- **PROBLEM TO SOLVE**
For this exercise, output the line containing "Uncheck the page post-type checkbox" and every line after it through the end of the records, exactly, and no other line.

(DATA Opens)

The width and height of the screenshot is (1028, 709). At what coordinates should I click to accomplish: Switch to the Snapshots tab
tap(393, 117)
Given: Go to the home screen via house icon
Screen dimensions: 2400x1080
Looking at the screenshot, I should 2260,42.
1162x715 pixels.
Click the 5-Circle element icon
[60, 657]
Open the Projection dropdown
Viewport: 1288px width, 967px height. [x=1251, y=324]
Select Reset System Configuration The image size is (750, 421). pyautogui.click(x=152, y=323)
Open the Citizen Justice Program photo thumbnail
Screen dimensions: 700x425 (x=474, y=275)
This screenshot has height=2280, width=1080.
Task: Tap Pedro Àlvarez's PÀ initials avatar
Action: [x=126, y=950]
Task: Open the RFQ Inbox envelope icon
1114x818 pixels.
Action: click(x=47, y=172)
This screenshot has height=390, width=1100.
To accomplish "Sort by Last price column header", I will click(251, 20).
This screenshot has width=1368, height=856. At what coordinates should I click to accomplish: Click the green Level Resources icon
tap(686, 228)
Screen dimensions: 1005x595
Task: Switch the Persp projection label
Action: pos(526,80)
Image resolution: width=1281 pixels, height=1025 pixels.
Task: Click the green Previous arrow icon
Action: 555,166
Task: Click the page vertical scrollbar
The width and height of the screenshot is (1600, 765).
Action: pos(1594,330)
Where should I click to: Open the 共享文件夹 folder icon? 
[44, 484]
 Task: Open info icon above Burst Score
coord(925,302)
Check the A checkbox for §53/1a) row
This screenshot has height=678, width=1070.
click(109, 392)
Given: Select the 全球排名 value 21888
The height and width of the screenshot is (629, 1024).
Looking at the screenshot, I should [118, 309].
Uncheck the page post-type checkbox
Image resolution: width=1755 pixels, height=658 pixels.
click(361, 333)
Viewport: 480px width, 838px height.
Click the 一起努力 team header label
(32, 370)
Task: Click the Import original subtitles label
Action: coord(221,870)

(DATA Closes)

- **RESPONSE TO THIS TASK**
Uncheck the page post-type checkbox
Image resolution: width=1755 pixels, height=658 pixels.
click(361, 333)
Viewport: 480px width, 838px height.
Click the 一起努力 team header label
(32, 370)
Task: Click the Import original subtitles label
Action: coord(221,870)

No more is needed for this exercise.